What to work on —
Find every line below with the word "badge" in it, and copy each one.

::: Data provided

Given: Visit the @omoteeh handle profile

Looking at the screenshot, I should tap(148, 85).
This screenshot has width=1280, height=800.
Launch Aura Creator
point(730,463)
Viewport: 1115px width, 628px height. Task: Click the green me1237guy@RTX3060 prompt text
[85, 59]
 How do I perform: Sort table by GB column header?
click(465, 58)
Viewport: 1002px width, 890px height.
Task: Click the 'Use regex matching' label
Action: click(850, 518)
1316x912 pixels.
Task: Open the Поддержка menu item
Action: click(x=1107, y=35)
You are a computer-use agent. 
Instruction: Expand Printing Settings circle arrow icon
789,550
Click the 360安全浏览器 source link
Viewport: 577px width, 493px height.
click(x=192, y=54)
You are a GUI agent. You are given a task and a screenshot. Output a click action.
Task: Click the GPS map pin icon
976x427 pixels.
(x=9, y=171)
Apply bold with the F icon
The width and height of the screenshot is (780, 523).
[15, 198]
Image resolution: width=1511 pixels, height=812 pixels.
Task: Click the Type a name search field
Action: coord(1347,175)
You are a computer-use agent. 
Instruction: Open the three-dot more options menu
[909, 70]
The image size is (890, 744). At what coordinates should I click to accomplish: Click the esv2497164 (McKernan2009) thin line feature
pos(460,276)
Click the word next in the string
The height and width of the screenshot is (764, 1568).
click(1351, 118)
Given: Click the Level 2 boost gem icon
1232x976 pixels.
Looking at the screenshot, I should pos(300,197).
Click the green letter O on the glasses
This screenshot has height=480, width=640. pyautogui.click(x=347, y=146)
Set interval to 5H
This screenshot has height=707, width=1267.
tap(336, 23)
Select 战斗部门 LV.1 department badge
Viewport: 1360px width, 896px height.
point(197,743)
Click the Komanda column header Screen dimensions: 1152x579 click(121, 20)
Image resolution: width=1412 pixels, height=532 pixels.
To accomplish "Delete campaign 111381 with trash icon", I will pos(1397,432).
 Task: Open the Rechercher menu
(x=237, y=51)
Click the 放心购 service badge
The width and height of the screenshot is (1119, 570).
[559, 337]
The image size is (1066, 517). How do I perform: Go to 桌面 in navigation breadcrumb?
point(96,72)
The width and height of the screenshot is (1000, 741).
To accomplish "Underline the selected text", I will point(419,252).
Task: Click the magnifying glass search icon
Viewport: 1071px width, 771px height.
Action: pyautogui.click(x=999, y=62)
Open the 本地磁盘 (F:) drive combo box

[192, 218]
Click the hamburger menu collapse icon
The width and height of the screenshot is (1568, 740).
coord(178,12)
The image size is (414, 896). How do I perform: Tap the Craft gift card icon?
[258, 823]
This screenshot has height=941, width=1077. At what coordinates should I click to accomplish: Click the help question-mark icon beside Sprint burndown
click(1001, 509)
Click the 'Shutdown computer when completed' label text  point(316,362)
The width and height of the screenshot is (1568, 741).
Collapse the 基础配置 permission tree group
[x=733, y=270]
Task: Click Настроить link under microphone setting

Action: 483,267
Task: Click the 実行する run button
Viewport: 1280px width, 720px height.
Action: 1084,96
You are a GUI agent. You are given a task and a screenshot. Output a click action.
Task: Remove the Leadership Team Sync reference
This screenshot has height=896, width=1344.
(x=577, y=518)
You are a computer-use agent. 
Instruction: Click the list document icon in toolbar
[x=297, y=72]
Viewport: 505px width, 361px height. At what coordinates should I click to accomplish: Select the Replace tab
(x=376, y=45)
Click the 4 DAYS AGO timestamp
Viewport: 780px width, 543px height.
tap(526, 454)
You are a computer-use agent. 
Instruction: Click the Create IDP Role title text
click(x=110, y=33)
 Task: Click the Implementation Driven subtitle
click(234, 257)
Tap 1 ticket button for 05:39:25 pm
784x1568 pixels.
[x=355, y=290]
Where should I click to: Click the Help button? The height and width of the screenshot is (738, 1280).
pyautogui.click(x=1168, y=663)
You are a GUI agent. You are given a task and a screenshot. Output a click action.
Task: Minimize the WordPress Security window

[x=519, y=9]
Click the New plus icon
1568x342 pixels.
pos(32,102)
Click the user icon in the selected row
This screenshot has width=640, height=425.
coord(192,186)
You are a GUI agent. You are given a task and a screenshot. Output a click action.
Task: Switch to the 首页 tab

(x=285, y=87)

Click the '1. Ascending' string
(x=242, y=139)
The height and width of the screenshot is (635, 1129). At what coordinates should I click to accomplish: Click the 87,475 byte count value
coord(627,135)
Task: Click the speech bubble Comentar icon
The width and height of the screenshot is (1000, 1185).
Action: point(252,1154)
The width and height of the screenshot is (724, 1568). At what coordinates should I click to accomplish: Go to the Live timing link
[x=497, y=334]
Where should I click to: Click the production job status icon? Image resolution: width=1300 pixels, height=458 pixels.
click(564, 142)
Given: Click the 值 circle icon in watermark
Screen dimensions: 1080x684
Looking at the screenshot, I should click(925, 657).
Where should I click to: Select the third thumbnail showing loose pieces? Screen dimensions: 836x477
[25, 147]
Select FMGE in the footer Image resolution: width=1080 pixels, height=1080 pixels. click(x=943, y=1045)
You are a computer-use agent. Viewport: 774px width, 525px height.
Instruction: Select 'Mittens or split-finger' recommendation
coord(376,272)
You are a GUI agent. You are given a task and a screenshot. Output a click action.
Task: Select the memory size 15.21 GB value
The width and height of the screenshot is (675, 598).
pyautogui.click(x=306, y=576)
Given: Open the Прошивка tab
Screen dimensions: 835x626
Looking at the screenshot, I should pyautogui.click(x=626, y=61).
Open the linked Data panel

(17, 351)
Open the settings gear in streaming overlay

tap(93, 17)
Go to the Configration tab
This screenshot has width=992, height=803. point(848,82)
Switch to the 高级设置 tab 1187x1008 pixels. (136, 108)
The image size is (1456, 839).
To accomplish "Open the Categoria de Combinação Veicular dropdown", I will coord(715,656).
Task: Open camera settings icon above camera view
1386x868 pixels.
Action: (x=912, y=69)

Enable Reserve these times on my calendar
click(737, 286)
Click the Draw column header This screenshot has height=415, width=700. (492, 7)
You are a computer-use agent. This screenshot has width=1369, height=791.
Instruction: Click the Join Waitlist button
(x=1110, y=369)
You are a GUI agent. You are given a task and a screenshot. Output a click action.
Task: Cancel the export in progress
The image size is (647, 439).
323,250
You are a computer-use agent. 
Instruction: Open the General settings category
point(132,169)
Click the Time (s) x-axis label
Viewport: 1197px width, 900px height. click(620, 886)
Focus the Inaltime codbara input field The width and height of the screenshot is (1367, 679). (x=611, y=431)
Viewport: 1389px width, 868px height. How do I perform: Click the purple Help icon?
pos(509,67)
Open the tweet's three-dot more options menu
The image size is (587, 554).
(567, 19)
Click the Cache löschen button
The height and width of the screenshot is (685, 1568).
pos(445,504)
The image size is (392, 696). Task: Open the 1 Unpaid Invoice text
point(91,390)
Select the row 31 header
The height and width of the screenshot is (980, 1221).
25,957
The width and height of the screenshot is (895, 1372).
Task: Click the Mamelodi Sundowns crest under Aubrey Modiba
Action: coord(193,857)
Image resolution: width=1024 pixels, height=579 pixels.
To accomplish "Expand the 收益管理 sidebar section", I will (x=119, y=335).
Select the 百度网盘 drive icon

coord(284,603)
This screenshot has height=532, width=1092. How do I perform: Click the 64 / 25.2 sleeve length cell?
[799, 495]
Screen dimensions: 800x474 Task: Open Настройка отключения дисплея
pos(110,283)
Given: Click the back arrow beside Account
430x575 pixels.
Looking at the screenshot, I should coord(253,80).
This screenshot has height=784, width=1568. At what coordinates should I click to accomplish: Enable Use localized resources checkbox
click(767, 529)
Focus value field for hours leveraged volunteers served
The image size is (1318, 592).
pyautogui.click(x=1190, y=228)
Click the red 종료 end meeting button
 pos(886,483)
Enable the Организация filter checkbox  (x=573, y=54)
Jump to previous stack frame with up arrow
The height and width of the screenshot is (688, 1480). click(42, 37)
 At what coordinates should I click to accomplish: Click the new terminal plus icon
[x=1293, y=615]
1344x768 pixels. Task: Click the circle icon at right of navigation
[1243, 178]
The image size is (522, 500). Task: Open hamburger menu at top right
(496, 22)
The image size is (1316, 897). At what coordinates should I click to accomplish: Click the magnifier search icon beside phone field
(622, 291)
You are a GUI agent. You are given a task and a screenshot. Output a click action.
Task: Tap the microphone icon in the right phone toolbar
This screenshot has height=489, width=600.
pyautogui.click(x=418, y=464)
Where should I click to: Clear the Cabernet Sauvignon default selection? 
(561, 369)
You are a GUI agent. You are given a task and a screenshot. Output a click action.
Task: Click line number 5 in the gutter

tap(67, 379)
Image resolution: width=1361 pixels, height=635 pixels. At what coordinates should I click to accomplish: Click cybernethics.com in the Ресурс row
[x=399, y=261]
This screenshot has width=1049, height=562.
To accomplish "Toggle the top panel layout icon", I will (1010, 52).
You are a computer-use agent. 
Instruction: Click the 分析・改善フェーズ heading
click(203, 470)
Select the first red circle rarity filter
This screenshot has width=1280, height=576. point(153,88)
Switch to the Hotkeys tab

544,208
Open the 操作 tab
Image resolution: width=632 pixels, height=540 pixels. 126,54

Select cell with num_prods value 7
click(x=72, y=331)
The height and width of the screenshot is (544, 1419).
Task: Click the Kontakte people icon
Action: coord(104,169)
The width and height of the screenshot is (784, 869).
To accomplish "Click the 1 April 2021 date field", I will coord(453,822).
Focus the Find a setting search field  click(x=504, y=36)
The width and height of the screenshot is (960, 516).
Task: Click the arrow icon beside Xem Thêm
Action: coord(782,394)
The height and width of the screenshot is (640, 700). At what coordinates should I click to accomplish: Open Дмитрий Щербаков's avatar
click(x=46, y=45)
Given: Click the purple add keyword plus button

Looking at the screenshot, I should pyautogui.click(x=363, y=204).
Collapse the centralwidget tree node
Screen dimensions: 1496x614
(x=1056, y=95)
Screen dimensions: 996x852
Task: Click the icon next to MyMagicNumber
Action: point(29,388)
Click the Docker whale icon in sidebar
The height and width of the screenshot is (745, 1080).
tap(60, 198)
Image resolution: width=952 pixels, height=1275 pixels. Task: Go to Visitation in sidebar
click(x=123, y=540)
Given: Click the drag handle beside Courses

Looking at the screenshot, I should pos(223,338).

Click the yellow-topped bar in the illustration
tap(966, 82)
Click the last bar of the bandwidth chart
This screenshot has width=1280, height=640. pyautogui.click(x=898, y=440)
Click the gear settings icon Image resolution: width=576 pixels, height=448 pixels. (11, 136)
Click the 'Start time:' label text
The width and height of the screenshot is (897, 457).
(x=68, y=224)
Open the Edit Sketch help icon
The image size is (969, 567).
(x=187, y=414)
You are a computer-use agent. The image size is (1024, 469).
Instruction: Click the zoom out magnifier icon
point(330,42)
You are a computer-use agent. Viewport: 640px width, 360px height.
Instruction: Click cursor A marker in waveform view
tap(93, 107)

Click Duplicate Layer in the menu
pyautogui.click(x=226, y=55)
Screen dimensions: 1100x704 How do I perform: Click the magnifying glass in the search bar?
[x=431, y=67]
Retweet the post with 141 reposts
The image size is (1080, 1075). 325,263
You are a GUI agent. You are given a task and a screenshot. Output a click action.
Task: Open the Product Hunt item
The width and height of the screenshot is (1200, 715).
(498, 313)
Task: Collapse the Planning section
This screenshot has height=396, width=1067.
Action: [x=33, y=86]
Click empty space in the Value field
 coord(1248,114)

::::::

Solution to this problem —
Select 战斗部门 LV.1 department badge
Click the 放心购 service badge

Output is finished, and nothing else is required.